• [OBJECTIVES]
1) Summarize the blog entry in two sentences.
2) Rewrite the stretch of the blog entry from "The first time" through "possibility to travel.", putting "volunteer program" in place of "Peace Corps".
3) In the blog entry, how long did the application process last?

• [PASSAGE SHOWN]
◇ ◇ ◇ ◇ ◇ ◇ ◇

Tuesday, September 21, 2010

The Man in the Arena

"It is not the critic who counts; not the man who points out how the strong man stumbles, or where the doer of deeds could have done them better. The credit belongs to the man who is actually in the arena, whose face is marred by dust and sweat and blood; who strives valiantly; who errs, who comes short again and again, because there is no effort without error and shortcoming; but who does actually strive to do the deeds; who knows great enthusiasms, the great devotions; who spends himself in a worthy cause; who at the best knows in the end the triumph of high achievement, and who at the worst, if he fails, at least fails while daring greatly, so that his place shall never be with those cold and timid souls who neither know victory nor defeat. " --Teddy Roosevelt

The first time I saw this speech it was tattooed on a some guy's back. I thought, that's commitment.

"One's destination is never a place but rather a new way of looking at things." Henry Miller

This is a tough entry to write because I have decided to leave Panama and the Peace Corps and return home. There is no single reason for this decision. I am disappointed in myself because I could not fulfill the committent, and I feel I have disappointed the staff, my fellow volunteers, and my friends and family who were rooting me on. The long and the short is that I had been questioning myself for weeks, maybe longer, and wondering if I was meant to be here. In the year-long application process I felt confident that I was meant to be in the Peace Corps. I felt this service would help define my life and give me new opportunities. I was stoked on the possibility to travel.

◇ ◇ ◇ ◇ ◇ ◇ ◇

• [SOURCE MATERIAL]
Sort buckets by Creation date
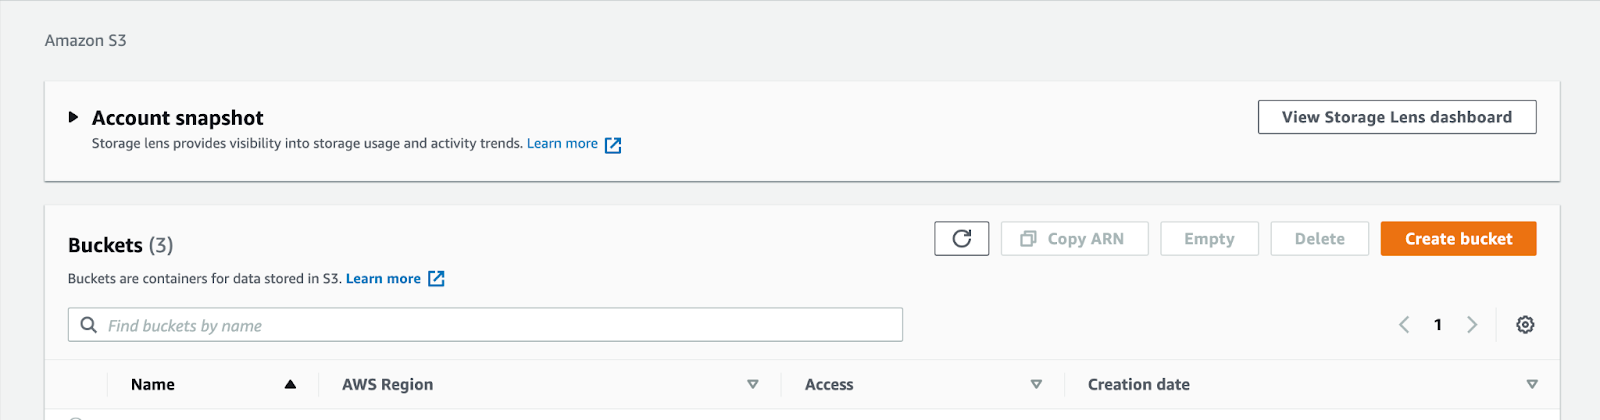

◇ ◇ ◇ ◇ ◇ ◇ ◇

• [RESPONSE LIST]
1) The blog entry quotes Teddy Roosevelt's speech about the man in the arena, which the writer first saw tattooed on someone's back, along with a line from Henry Miller. The writer then announces a decision to leave Panama and the Peace Corps and return home, feeling disappointed at not fulfilling the commitment after weeks of self-questioning.

2)
The first time I saw this speech it was tattooed on a some guy's back. I thought, that's commitment.

"One's destination is never a place but rather a new way of looking at things." Henry Miller

This is a tough entry to write because I have decided to leave Panama and the volunteer program and return home. There is no single reason for this decision. I am disappointed in myself because I could not fulfill the committent, and I feel I have disappointed the staff, my fellow volunteers, and my friends and family who were rooting me on. The long and the short is that I had been questioning myself for weeks, maybe longer, and wondering if I was meant to be here. In the year-long application process I felt confident that I was meant to be in the volunteer program. I felt this service would help define my life and give me new opportunities. I was stoked on the possibility to travel.

3) It lasted a year.